* **WORK REQUEST**
Print every line of the records below exactly as it reads.

* **SUPPLIED MATERIAL**

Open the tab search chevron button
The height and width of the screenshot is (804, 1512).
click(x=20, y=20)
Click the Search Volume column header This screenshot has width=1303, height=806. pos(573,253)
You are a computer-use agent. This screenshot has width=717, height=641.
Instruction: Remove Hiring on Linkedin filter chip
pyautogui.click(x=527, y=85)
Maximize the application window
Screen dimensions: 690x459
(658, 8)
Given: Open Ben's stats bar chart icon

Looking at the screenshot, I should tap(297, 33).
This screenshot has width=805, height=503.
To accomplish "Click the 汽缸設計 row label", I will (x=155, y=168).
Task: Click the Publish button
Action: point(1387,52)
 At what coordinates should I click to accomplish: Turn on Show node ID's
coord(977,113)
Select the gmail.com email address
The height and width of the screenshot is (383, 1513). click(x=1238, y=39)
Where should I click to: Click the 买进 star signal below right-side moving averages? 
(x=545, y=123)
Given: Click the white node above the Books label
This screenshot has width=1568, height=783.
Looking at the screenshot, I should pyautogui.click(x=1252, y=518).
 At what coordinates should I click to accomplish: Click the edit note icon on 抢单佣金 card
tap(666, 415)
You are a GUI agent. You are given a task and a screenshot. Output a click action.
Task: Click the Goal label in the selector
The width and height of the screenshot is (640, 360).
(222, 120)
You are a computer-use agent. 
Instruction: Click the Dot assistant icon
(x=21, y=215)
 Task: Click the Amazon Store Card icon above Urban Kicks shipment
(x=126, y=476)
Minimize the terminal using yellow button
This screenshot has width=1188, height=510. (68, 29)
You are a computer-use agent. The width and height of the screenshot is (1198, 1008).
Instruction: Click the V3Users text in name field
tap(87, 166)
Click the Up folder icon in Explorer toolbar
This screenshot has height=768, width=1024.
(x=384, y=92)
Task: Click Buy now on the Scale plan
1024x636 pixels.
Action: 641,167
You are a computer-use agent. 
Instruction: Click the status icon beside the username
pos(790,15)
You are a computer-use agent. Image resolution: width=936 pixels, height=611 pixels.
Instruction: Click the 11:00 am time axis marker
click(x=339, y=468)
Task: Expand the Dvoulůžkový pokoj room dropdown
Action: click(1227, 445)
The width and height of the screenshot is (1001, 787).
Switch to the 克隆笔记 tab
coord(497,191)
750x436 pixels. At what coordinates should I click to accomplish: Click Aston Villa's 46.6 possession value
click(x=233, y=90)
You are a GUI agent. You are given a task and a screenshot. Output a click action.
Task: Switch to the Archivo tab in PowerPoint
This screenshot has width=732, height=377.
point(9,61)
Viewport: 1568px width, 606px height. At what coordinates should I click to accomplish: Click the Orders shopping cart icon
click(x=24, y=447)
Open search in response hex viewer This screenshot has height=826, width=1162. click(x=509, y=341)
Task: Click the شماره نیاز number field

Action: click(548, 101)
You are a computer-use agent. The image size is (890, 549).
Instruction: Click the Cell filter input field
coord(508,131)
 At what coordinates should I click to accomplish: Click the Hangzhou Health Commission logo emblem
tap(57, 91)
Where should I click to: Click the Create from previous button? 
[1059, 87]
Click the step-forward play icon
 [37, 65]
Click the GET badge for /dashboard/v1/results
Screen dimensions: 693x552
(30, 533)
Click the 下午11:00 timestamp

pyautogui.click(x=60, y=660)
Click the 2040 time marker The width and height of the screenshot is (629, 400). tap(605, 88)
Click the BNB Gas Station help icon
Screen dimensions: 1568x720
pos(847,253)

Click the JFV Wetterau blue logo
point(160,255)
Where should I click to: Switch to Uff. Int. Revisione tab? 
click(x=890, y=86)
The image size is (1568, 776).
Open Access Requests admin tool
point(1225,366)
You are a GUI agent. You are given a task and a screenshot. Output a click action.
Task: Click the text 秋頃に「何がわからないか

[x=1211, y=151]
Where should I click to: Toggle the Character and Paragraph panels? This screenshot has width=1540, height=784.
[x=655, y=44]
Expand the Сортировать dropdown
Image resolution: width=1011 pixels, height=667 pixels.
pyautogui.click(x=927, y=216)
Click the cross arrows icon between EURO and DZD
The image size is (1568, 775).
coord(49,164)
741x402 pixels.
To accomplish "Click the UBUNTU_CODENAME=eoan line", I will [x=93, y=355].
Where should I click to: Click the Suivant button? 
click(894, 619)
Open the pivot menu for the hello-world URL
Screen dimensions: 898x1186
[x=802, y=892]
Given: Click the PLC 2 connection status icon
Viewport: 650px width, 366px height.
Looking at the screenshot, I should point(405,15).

* **PROBLEM SOLUTION**
Open the tab search chevron button
The height and width of the screenshot is (804, 1512).
click(x=20, y=20)
Click the Search Volume column header This screenshot has width=1303, height=806. pos(573,253)
You are a computer-use agent. This screenshot has width=717, height=641.
Instruction: Remove Hiring on Linkedin filter chip
pyautogui.click(x=527, y=85)
Maximize the application window
Screen dimensions: 690x459
(658, 8)
Given: Open Ben's stats bar chart icon

Looking at the screenshot, I should tap(297, 33).
This screenshot has width=805, height=503.
To accomplish "Click the 汽缸設計 row label", I will (x=155, y=168).
Task: Click the Publish button
Action: point(1387,52)
 At what coordinates should I click to accomplish: Turn on Show node ID's
coord(977,113)
Select the gmail.com email address
The height and width of the screenshot is (383, 1513). click(x=1238, y=39)
Where should I click to: Click the 买进 star signal below right-side moving averages? 
(x=545, y=123)
Given: Click the white node above the Books label
This screenshot has width=1568, height=783.
Looking at the screenshot, I should pyautogui.click(x=1252, y=518).
 At what coordinates should I click to accomplish: Click the edit note icon on 抢单佣金 card
tap(666, 415)
You are a GUI agent. You are given a task and a screenshot. Output a click action.
Task: Click the Goal label in the selector
The width and height of the screenshot is (640, 360).
(222, 120)
You are a computer-use agent. 
Instruction: Click the Dot assistant icon
(x=21, y=215)
 Task: Click the Amazon Store Card icon above Urban Kicks shipment
(x=126, y=476)
Minimize the terminal using yellow button
This screenshot has width=1188, height=510. (68, 29)
You are a computer-use agent. The width and height of the screenshot is (1198, 1008).
Instruction: Click the V3Users text in name field
tap(87, 166)
Click the Up folder icon in Explorer toolbar
This screenshot has height=768, width=1024.
(x=384, y=92)
Task: Click Buy now on the Scale plan
1024x636 pixels.
Action: 641,167
You are a computer-use agent. 
Instruction: Click the status icon beside the username
pos(790,15)
You are a computer-use agent. Image resolution: width=936 pixels, height=611 pixels.
Instruction: Click the 11:00 am time axis marker
click(x=339, y=468)
Task: Expand the Dvoulůžkový pokoj room dropdown
Action: click(1227, 445)
The width and height of the screenshot is (1001, 787).
Switch to the 克隆笔记 tab
coord(497,191)
750x436 pixels. At what coordinates should I click to accomplish: Click Aston Villa's 46.6 possession value
click(x=233, y=90)
You are a GUI agent. You are given a task and a screenshot. Output a click action.
Task: Switch to the Archivo tab in PowerPoint
This screenshot has width=732, height=377.
point(9,61)
Viewport: 1568px width, 606px height. At what coordinates should I click to accomplish: Click the Orders shopping cart icon
click(x=24, y=447)
Open search in response hex viewer This screenshot has height=826, width=1162. click(x=509, y=341)
Task: Click the شماره نیاز number field

Action: click(548, 101)
You are a computer-use agent. The image size is (890, 549).
Instruction: Click the Cell filter input field
coord(508,131)
 At what coordinates should I click to accomplish: Click the Hangzhou Health Commission logo emblem
tap(57, 91)
Where should I click to: Click the Create from previous button? 
[1059, 87]
Click the step-forward play icon
 [37, 65]
Click the GET badge for /dashboard/v1/results
Screen dimensions: 693x552
(30, 533)
Click the 下午11:00 timestamp

pyautogui.click(x=60, y=660)
Click the 2040 time marker The width and height of the screenshot is (629, 400). tap(605, 88)
Click the BNB Gas Station help icon
Screen dimensions: 1568x720
pos(847,253)

Click the JFV Wetterau blue logo
point(160,255)
Where should I click to: Switch to Uff. Int. Revisione tab? 
click(x=890, y=86)
The image size is (1568, 776).
Open Access Requests admin tool
point(1225,366)
You are a GUI agent. You are given a task and a screenshot. Output a click action.
Task: Click the text 秋頃に「何がわからないか

[x=1211, y=151]
Where should I click to: Toggle the Character and Paragraph panels? This screenshot has width=1540, height=784.
[x=655, y=44]
Expand the Сортировать dropdown
Image resolution: width=1011 pixels, height=667 pixels.
pyautogui.click(x=927, y=216)
Click the cross arrows icon between EURO and DZD
The image size is (1568, 775).
coord(49,164)
741x402 pixels.
To accomplish "Click the UBUNTU_CODENAME=eoan line", I will [x=93, y=355].
Where should I click to: Click the Suivant button? 
click(894, 619)
Open the pivot menu for the hello-world URL
Screen dimensions: 898x1186
[x=802, y=892]
Given: Click the PLC 2 connection status icon
Viewport: 650px width, 366px height.
Looking at the screenshot, I should point(405,15).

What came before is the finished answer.